Analysis and optimization of passive cooling approach for free-standing photovoltaic panel: Introduction of slits

One of the major issues related to market available silicon based photovoltaic (PV) technologies is the performance drop caused by relatively high PV panel operating temperatures. The proper cooling of PV panels can reduce performance degradation and increase the lifetime of convectional PV panels. This paper investigates architecture modifications to market available silicon PV panels with the introduction of slits on the PV panel surface, which enables the passive cooling of PV panels. Two different arrangements of slits were numerically investigated and followed with the optimization approach. A developed numerical model was derived from the referent numerical model that was experimentally validated.

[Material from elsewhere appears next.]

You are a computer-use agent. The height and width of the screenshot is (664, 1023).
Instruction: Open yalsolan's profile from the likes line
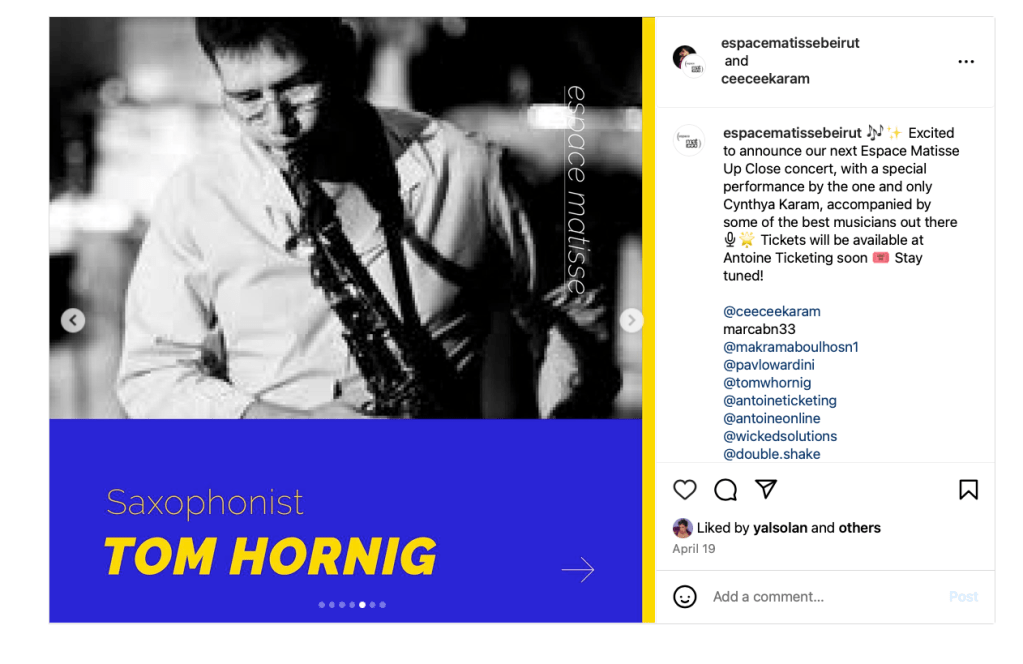point(780,528)
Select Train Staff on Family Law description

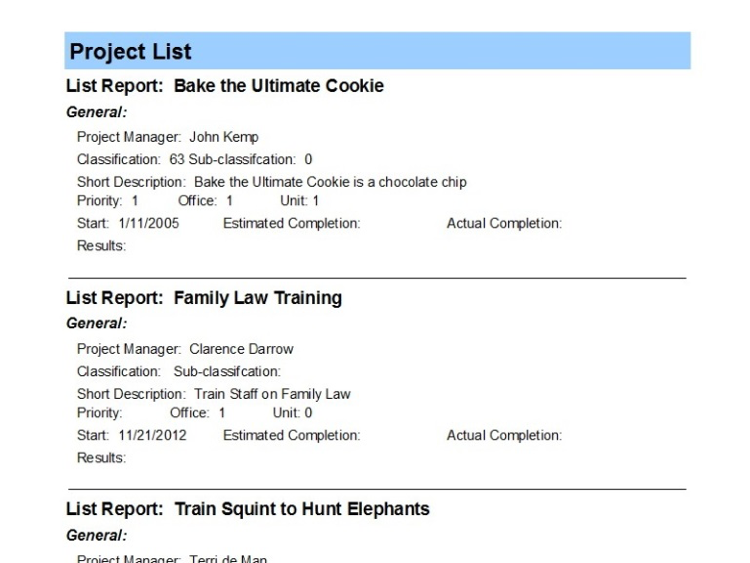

For each considered scenario, a detailed flow and thermal analysis was performed which included optimization regarding minimum average PV cell temperatures. The considered slit types differ with slit orientation, i.e. parallel to PV panel tilt-axis (type-A) and perpendicular to PV panel tilt-axis (type-B). In both cases, a detailed analysis and optimization required similar to 100 CFD simulations to investigate the effects of different slit sizes and all wind directions. Overall, using the considered slit modifications, the average PV cell temperature could be decreased up to 3 degrees C, where effective cooling with the proposed modification is only reasonable for wind speeds up to 5 m/s.